1 Introduction
K Nearest Neighbor (KNN) is a very simple supervised classification algorithm which is easy to understand, versatile and one of the topmost machine learning algorithms. The KNN algorithm can be used for both classification (binary and multiple) and regression problems.
For this post the dataset Iris from the statistic platform “Kaggle” was used. You can download it from my “GitHub Repository”.
2 Background information on KNN
In general we can say KNN is a non-parametric and lazy learning algorithm.
Non-parametric means there is no assumption for underlying data distribution. But this will be very helpful in practice where most of the real world datasets do not follow mathematical theoretical assumptions.
Lazy Learning means there is no need for learning or training of the model and all of the data points used at the time of prediction. Lazy learners wait until the last minute before classifying any data point.
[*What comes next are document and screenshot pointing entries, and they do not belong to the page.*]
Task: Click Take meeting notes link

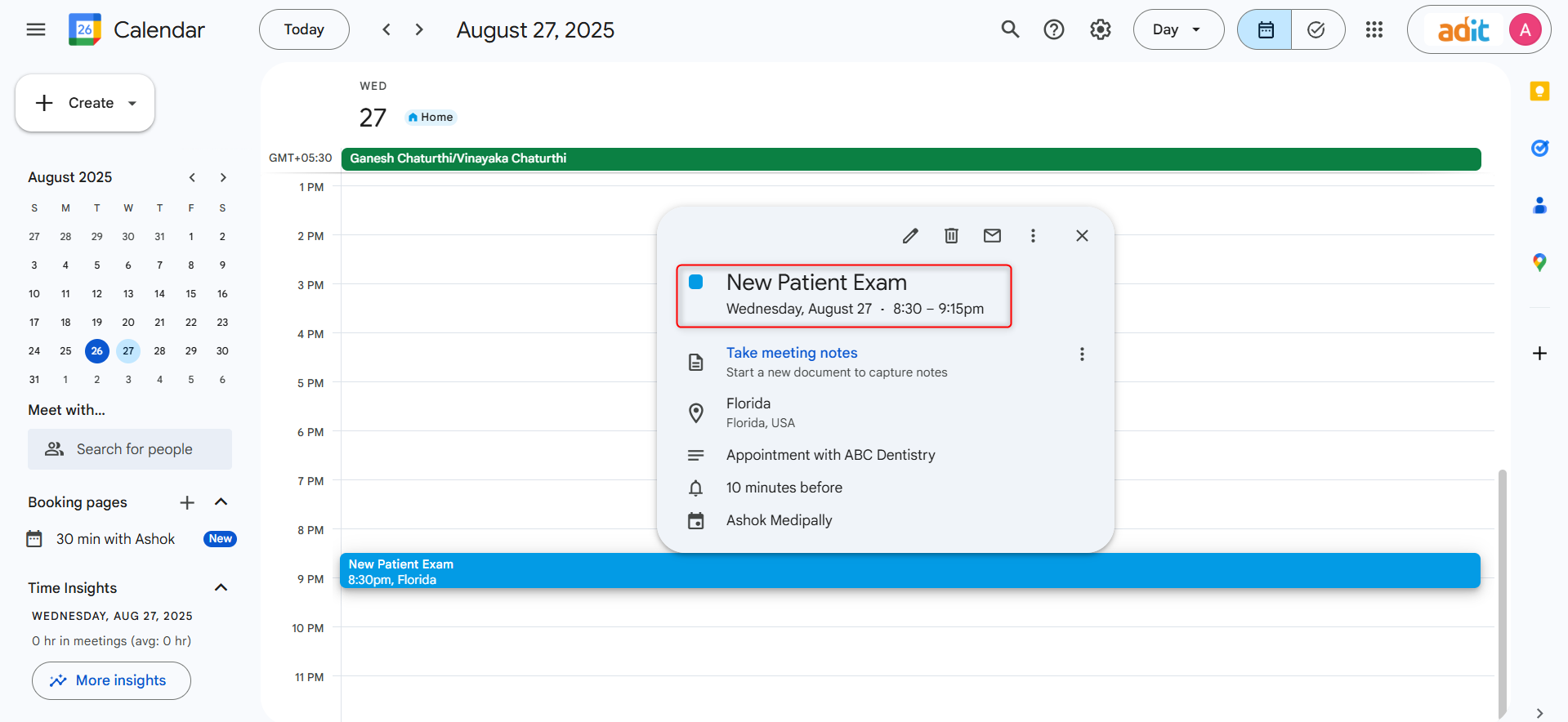Action: pos(791,353)
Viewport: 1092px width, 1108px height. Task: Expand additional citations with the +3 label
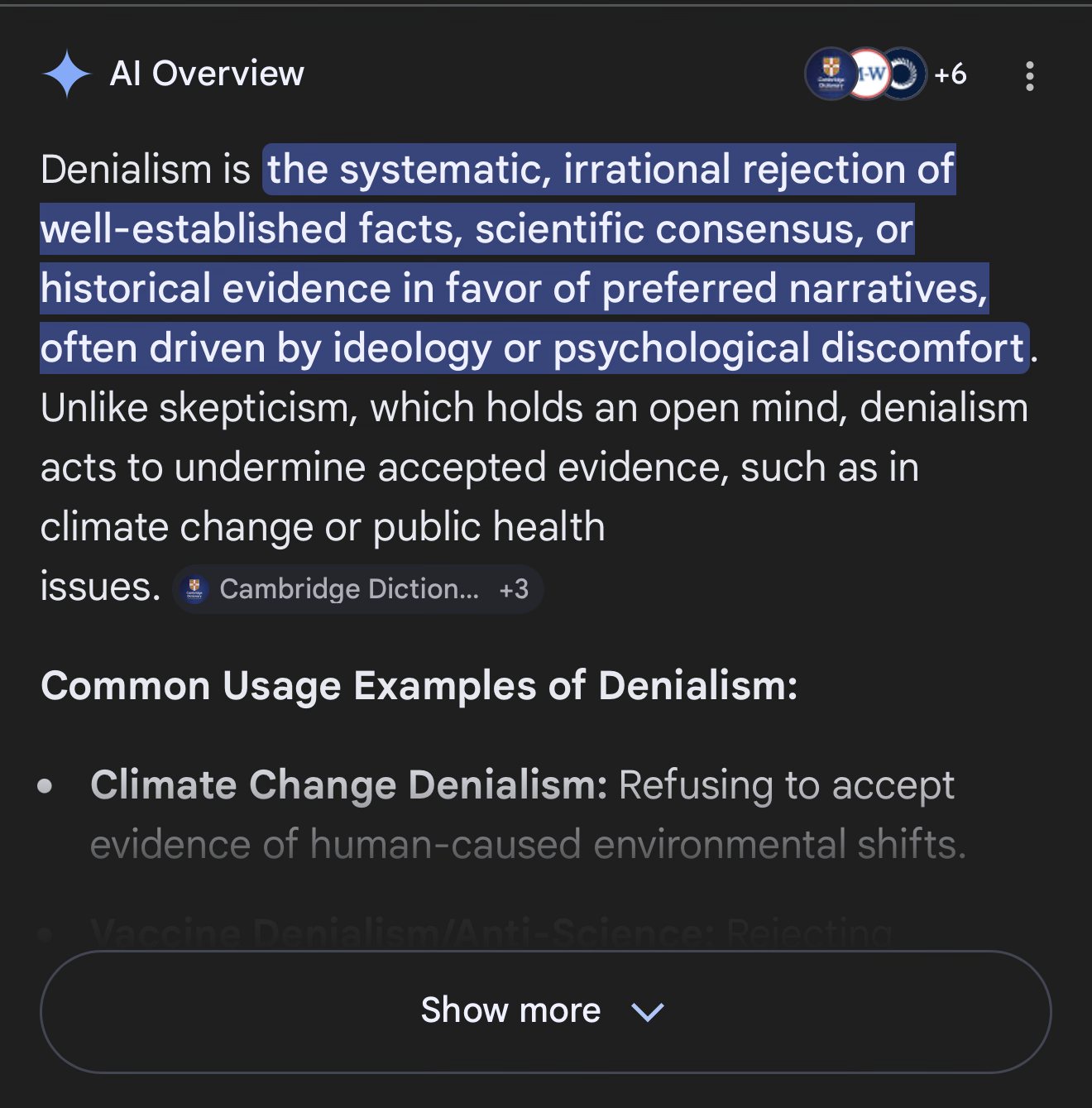click(x=514, y=589)
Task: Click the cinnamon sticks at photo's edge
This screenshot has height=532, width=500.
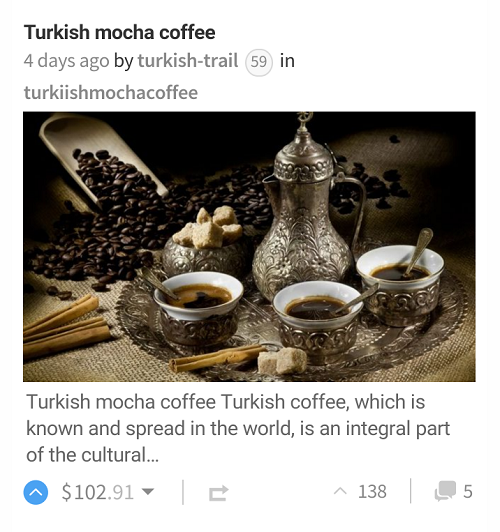Action: click(x=66, y=326)
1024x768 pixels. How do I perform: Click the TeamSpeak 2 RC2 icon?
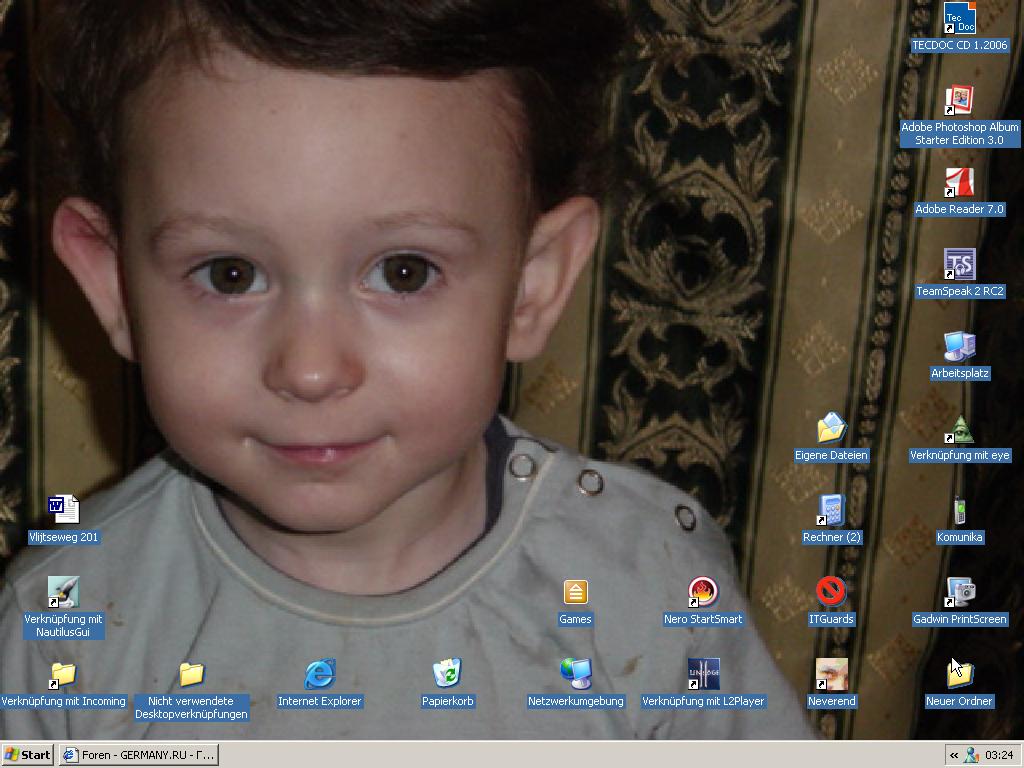click(959, 265)
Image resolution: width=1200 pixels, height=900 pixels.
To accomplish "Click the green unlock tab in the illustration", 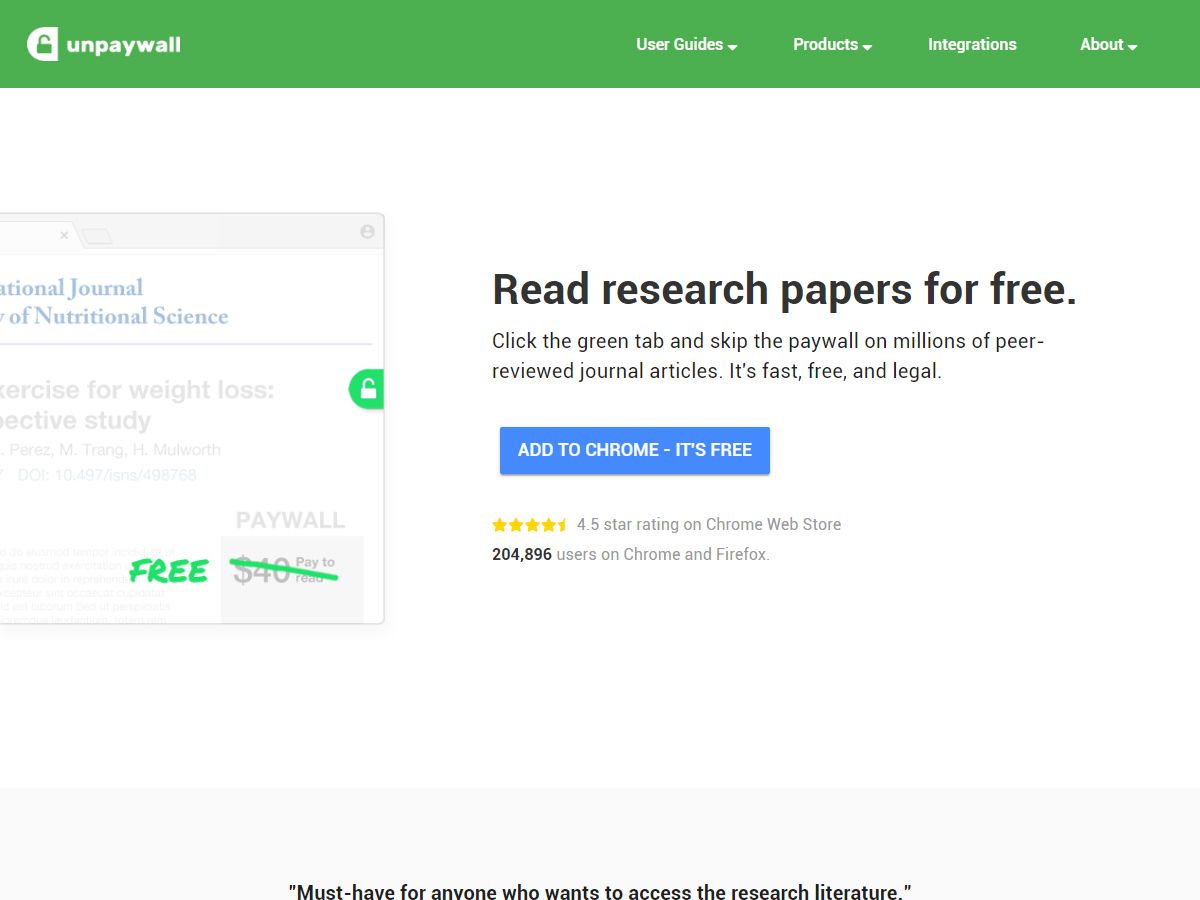I will pyautogui.click(x=367, y=389).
In comparison to that eager learners will construct with given training points a generalized model before performing prediction on given new points to classify.
Curse of Dimensionality
K Nearest Neighbor performs better with a lower number of features than a large number of features. You can say that when the number of features increases than it requires much more data. Increase in dimension also leads to the problem of overfitting. To avoid overfitting, the needed data will need to grow exponentially as you increase the number of dimensions. This problem of higher dimension is known as the Curse of Dimensionality.
How does the KNN algorithm work?
In KNN, K is the number of nearest neighbors. KNN works as described in the following steps:
- Computes the distance between the new data point with every training example.
- For computing the distance measures such as Euclidean distance, Manhattan or Hamming distance will be used.
- Model picks K entries in the database which are closest to the new data point.
- Then it does the majority vote i.e the most common class/label among those K entries will be the class of the new data point.
I have shown the individual steps visually below:
Pros:
- The training phase of K-nearest neighbor classification is much faster compared to other classification algorithms.
- There is no need to train a model for generalization, That is why KNN is known as the simple and instance-based learning algorithm.
- KNN can be useful in case of nonlinear data.
- It can be used with the regression problem. Output value for the object is computed by the average of k closest neighbors value.
Cons:
- The testing phase of K-nearest neighbor classification is slower and costlier in terms of time and memory.
- It requires large memory for storing the entire training dataset for prediction.
- Euclidean distance is sensitive to magnitudes.
- The features with high magnitudes will weight more than features with low magnitudes.
- KNN also not suitable for large dimensional data.
3 Loading the libraries and the data
import numpy as np
import pandas as pd
from sklearn.model_selection import train_test_split
from sklearn.neighbors import KNeighborsClassifier
from sklearn.metrics import accuracy_score
from sklearn.model_selection import cross_val_score
%matplotlib inline
import matplotlib.pyplot as plt
from sklearn.model_selection import GridSearchCV
iris = pd.read_csv("path/to/file/Iris_Data.csv")
iris
4 KNN - Model Fitting and Evaluation
As always, we split the data set into a training and a test part.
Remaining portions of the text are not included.